Planung der Architekten (Oktober 2021)

Das traditionsreiche Sport-Fachgeschäft hat zudem eine große Hilfsbereitschaft von Lieferanten erfahren. Heiner Flink: „Unsere Markenlieferanten haben uns unterstützt. Wir haben auch hier eine große Hilfsbereitschaft erfahren. Lowa und Meindl z. B. haben uns geholfen. Adidas hat uns auch unterstützt. Das Miteinander und das Partnerschaftliche unserer Lieferanten war für uns ein schönes Erlebnis nach dem schlimmen Ereignis.“

Heiner Flink freut sich auf einen Neustart. Der wird spätestens Anfang November erfolgen. Die lange Phase seines Schockzustandes kann er nicht vergessen: „Das Schlimmste für mich war, als ich registrierte: Von meinem schönen Umbau und von meiner neu eingekauften und bezahlten Ware kann ich nichts mehr retten. Alles war kaputt, vernichtet, zerstört. Was mich aufgebaut hat, waren die Erfahrungen meiner Eltern und Großeltern und deren Vorfahren. Es hat immer sehr schlimme Ereignisse gegeben. Wenn die vorbei sind, kommt was Neues.
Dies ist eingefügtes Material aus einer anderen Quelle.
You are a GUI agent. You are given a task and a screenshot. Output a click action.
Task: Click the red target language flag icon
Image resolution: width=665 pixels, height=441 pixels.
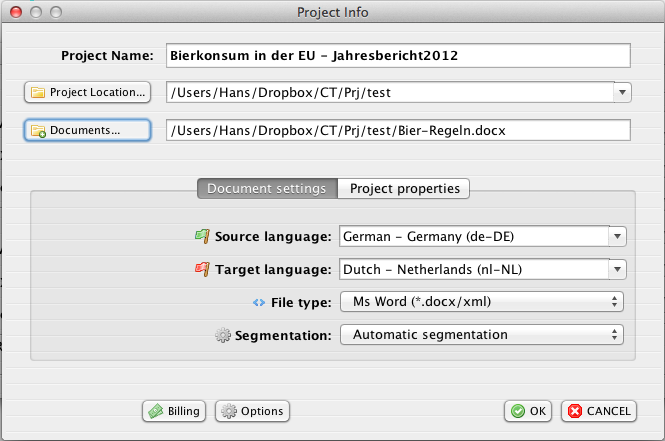[200, 270]
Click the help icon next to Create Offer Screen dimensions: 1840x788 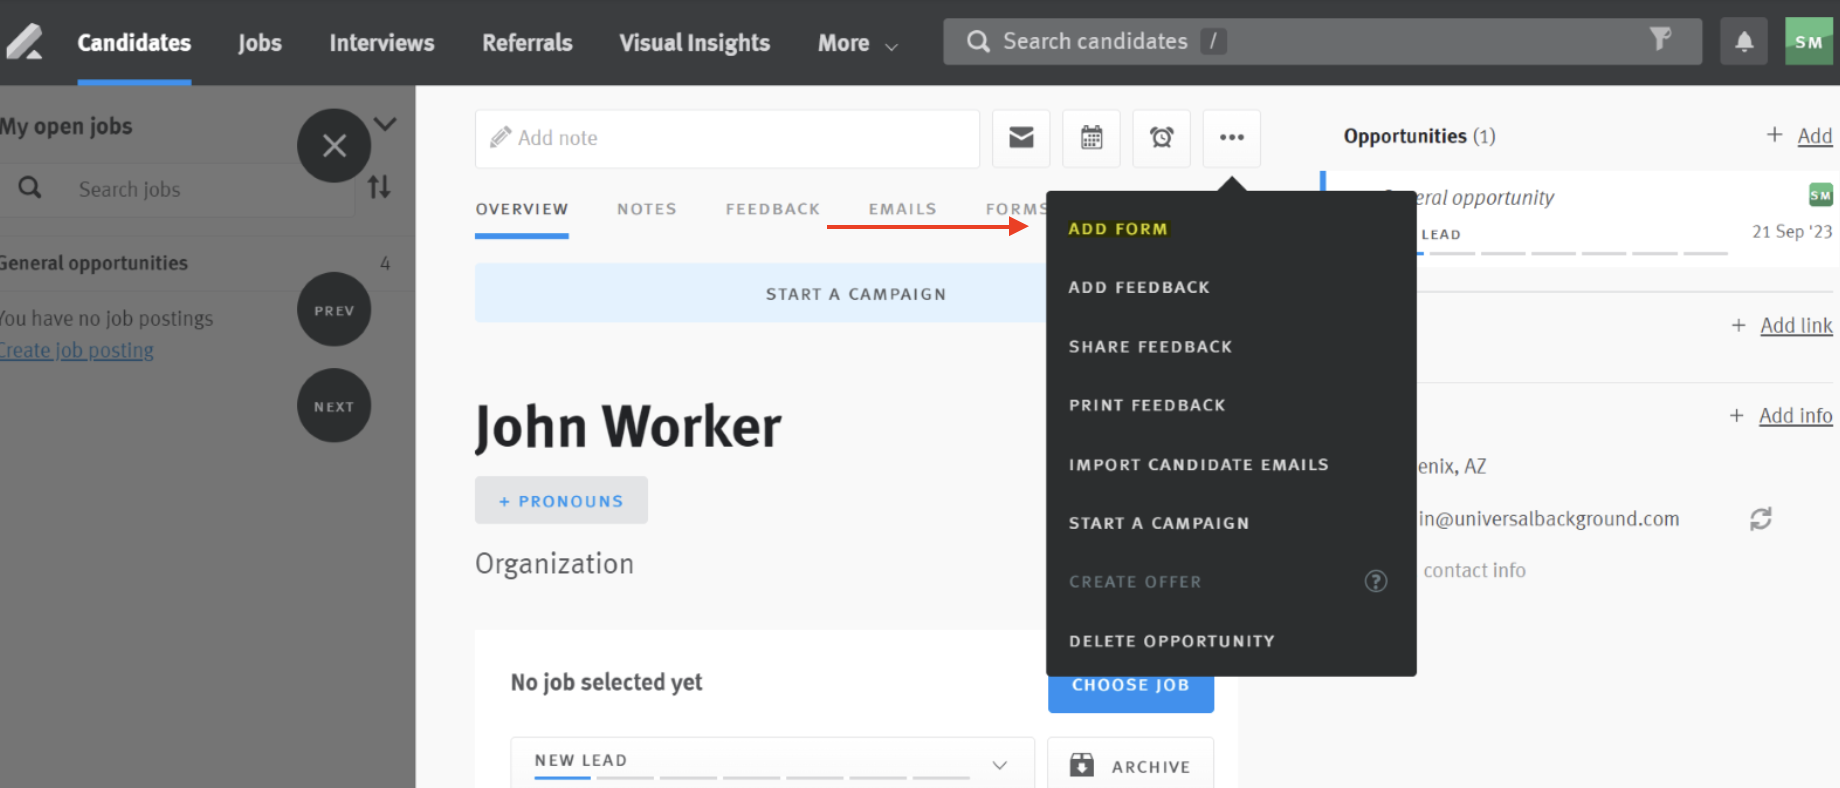[x=1376, y=581]
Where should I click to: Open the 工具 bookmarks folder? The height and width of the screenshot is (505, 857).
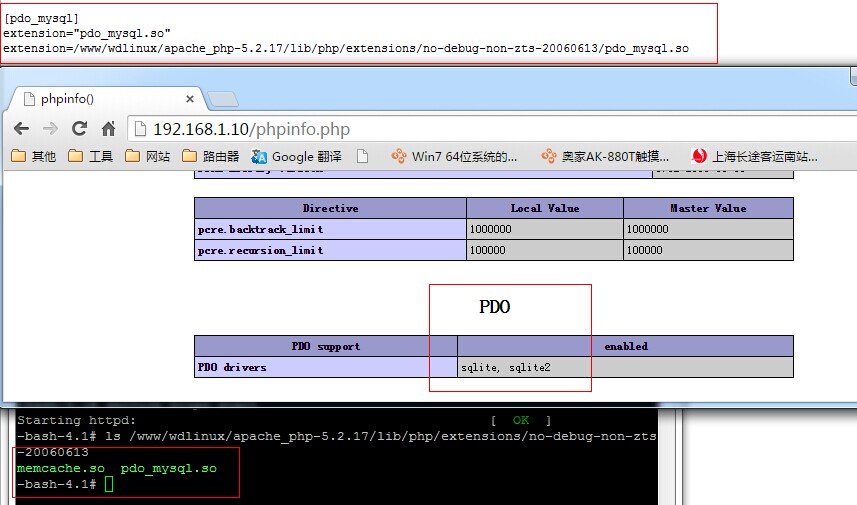click(x=91, y=156)
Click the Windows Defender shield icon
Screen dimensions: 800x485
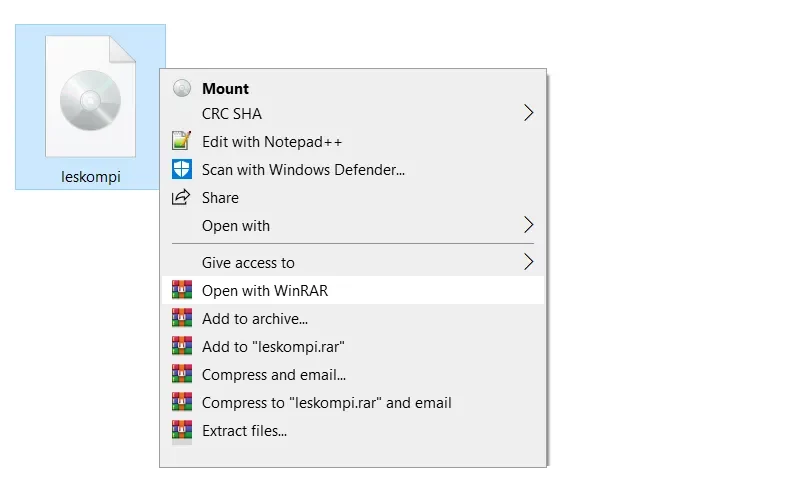(182, 169)
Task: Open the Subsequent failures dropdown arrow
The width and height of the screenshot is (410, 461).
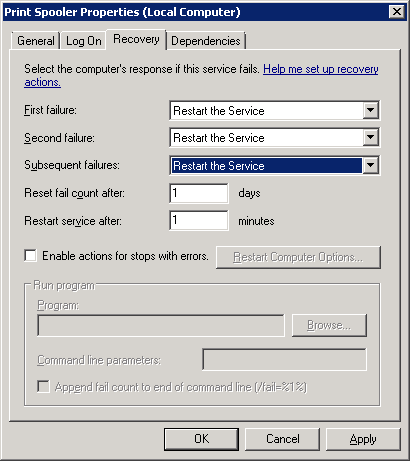Action: [x=371, y=165]
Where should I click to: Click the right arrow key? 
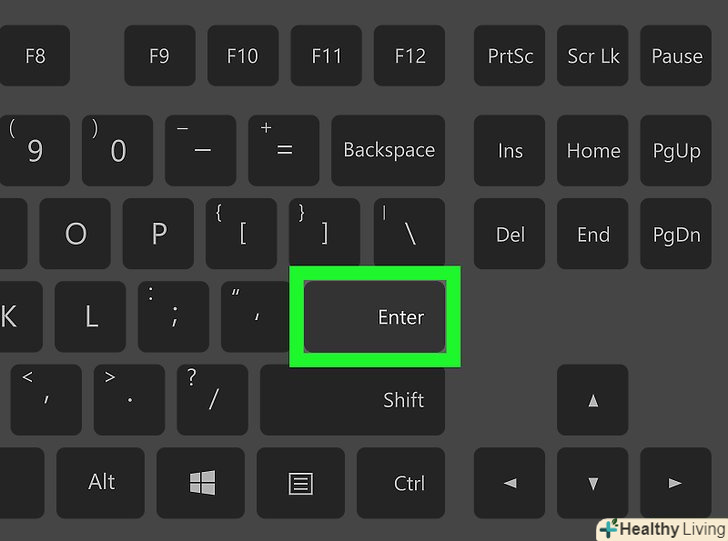pos(676,482)
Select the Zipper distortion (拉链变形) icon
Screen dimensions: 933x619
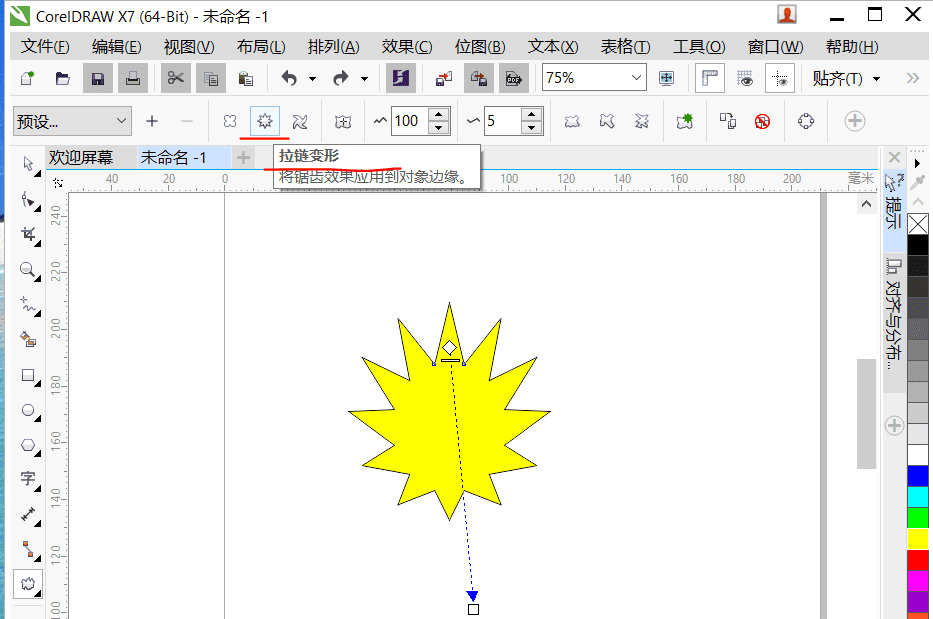click(265, 121)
Wir freuen uns auf unseren Neustart. Hier ist was schönes Neues entstanden. Die Werkstatt meiner Großeltern haben wir in unser nun neu renoviertes Geschäft sehr schön integrieren können. So verbinden wir das Traditionelle mit dem Neuen. Auf unsere Eröffnung freuen wir uns. Unsere Kunden wieder persönlich in unserem Geschäft begrüßen zu können, das ist schon etwas Besonderes nach 15 Monaten der Schließung bzw. der langen Renovierungsarbeiten. Wir finden es klasse, dass 'markt intern' das, was wir Betroffene erlebt haben und aktuell erleben, aufgreift.“

Umsetzung der Pläne — Stand: August 2022

'mi'-Fazit: Die Fotos von Sport Flink lassen mit den Schilderungen des Inhabers nur erahnen, was der Familienbetrieb in Stolberg gemeinsam mit vielen weiteren Fachgeschäften aus und in den Flutgebieten erlebt haben. Wir selbst haben Ende Februar die Stad Bad Neuenahr besucht. Die Inhaberinnen von Schuhhaus Rollmann haben uns ihre Geschäftsräume gezeigt. Die Handwerksarbeiten ließen damals auf sich warten. Verkaufen konnten sie vorübergehend in der Pop-up-Mall auf dem Parkplatz des Kaufhauses Moses. Auch die Inhaberinnen des Schuhhauses können aktuell vermelden: „Wir freuen uns, Sie ab sofort wieder in unserem renovierten Geschäft Hauptstraße 96 begrüßen zu dürfen.“ Für uns sind diejenigen Fachhändler, die neu starten, Mutmacher. Sie zeigen mit ihrem Einsatz, dass sie in ihren stationären Fachgeschäften eine Zukunft sehen. Wir wünschen Heiner Flink, Gisela Dieringer, ­Birgit Gafinen und vielen weiteren betroffenen Händlern wie Intersport ­Heidingsfelder/Euskirchen einen gelungenen Neustart und jeden Tag viele Kunden.